Once you have a good idea about whether the author or creator of a piece of information is reliable, the next step is to investigate the claims they're making. Is the information they're providing accurate?
But here we run into a problem: how do we evaluate whether the claims are good, when we’re not experts in the subject ourselves?
Easy: find experts. And not just one. Using the internet, we can find many experts in a few moments to collect other sites and authors talking about the same subject. Then we use our credentials evaluating skills (see the previous section) to dismiss the self-claimed “experts” who don’t have real expertise in the subject. Finally, we review the remaining, true experts looking for a consensus, if one exists, and seeking to understand the reason behind that consensus. To do this research, we can do something called lateral reading.
When we’re researching a subject, our browser should look something like this: many tabs, with many authors, and we, the researchers, going back and forth checking credentials and claims.

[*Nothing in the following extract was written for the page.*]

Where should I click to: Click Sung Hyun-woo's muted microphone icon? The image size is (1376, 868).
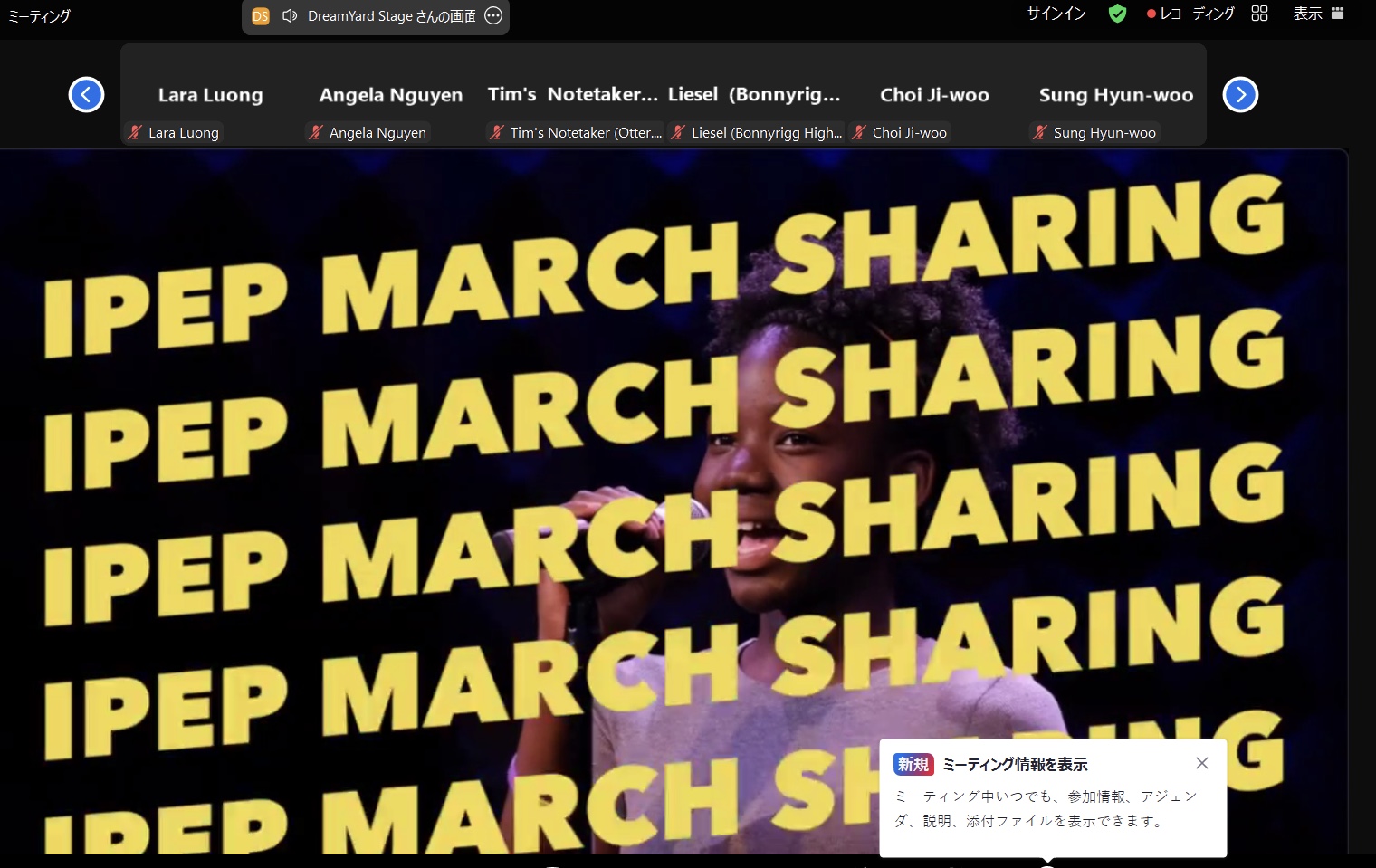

We should also pay attention also to our own knowledge! If something feels wrong or impossible, we ask ourselves why we feel that way. For example, if someone claims to have seen a UFO as a B-52 bomber crewman during World War II, but we know B-52s were invented later than World War II, that’s a pretty big red flag, no matter how professional the website making the claim might seem. Or if we're researching genetic engineering and find ourselves on the very professional website of Masrani Global, which talks about genetically creating dinosaurs, we should pay attention to the little voice that says, “Wouldn’t I have heard about this if it were true?” And then go look and see if anyone else is talking about it, and what they have to say.
We shouldn't take someone's word that "research says" this or that — we should follow their research trail and verify it ourselves! Credible researchers tell where they got their information. Is there a bibliography, citations, or links to back up each claim or argument?
Having sources isn't the end of the investigation, though. Follow those links and ask: are those sources reliable? And do they truly support the claims being made? (Sometimes people put citations in to look scholarly, but the cited articles don't really support their argument.)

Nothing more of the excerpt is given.